子猫はゆめうつつに揺蕩う

 夜が明けても、雨は変わらず降り続けている。


 ベッドの上に座って、チコは目の前でニコニコ微笑む女性を見るともなく見ていた。


「——じゃあ、最後の質問に行きますね〜。あなたはキルト氏の逃亡先に心当たりがありますか?」

「ありません」


 ぺしり、不機嫌な尻尾がシーツを叩く。チコは長時間の取り調べに疲れ果てていた。質問の答えはほとんど「知りません」で、こんな取り調べに意味があるのか疑問に思う。でもチコは本当に知らないのだ。キルトの生まれも、育ちも、家族も、友人も、何もかも。唯一師匠の存在だけは知っているが、それだって名前すらわからない。一つ質問に答えるたび、お腹の底がひんやり冷たくなるようだった。

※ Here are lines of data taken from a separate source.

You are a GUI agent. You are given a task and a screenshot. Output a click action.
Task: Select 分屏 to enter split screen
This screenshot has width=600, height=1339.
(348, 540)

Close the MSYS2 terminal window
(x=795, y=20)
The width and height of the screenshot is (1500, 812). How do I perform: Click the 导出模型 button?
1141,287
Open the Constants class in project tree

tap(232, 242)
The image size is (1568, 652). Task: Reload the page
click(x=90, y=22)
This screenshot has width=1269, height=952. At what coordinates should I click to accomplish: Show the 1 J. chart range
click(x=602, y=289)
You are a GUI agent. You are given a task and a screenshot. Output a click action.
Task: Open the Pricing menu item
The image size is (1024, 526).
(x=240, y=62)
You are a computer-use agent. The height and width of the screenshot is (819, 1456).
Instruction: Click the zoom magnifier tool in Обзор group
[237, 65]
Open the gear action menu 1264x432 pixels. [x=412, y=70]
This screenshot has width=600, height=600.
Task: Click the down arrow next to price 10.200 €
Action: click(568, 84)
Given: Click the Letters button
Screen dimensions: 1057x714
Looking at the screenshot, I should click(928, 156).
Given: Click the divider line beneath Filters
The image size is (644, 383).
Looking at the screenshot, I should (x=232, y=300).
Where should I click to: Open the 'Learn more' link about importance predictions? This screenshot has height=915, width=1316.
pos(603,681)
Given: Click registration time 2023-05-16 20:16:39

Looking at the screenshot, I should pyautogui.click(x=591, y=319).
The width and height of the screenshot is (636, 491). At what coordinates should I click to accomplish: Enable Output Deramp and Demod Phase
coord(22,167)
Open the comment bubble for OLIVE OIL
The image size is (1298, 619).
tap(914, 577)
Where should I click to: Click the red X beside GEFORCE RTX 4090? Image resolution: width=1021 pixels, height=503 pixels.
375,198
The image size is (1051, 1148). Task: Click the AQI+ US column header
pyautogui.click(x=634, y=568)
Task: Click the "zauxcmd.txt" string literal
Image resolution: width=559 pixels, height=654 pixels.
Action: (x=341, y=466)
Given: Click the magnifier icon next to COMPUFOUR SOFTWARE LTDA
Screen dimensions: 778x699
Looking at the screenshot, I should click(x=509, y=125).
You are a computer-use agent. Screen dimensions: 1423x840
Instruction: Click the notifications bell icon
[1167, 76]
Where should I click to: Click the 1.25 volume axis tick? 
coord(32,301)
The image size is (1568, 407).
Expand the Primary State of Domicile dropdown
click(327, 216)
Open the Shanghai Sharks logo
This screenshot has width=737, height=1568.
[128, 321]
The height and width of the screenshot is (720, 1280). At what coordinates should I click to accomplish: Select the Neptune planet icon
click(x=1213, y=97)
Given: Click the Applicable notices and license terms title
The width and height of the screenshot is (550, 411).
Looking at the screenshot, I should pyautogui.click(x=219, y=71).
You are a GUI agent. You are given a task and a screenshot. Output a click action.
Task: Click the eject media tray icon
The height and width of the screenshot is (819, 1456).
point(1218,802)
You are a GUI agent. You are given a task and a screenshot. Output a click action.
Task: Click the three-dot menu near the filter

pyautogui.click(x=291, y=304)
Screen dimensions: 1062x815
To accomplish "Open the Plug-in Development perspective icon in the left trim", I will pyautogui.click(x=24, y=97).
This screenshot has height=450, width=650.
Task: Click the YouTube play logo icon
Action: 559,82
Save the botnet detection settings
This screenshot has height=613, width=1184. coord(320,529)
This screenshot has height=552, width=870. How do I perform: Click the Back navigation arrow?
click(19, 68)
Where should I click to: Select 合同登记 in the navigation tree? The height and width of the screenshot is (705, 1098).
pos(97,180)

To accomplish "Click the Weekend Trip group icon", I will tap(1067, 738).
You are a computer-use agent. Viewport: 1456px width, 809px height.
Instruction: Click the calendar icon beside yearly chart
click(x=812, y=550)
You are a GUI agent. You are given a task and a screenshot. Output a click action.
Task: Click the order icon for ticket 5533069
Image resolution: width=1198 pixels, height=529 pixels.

「はい、正直で大変よろしい。滞りなく終わってよかったです〜」


 ニコニコ笑顔を崩さない協会職員が、嘘発見器 兼 録音機の魔道具を片付けた。


「質問はこれでおしまいですが、何か思い出したことなどありましたらその都度ご報告ください〜。チコ氏は重要参考人なので、しばらくこの支部からの外出は禁止です。あと余計な騒動を避けるために、部屋に軟禁されていただけると助かります〜」


 チコは扉に目を向けた。向こうから怒声が聞こえてくる。


『女の使役者を出せ!』

『一般の面会はお断りしております』

『出せ! 魔物の居所を吐かせてやる!』

『ちょっと、困りますってば』


 どうやらチコがキルトの使役者ということになっているらしい。ばかだな、とチコはぼんやり思った。怒声は熱を増していき、お前たちでは話にならないだの、脅せば一発だのと騒がしい。声はだんだん近づいてきて、目の前の職員がニコニコしたまま青筋を立てた。突破されるなんて再教育が必要ですね〜ちょっと失礼します、と呟いて立ち上がる。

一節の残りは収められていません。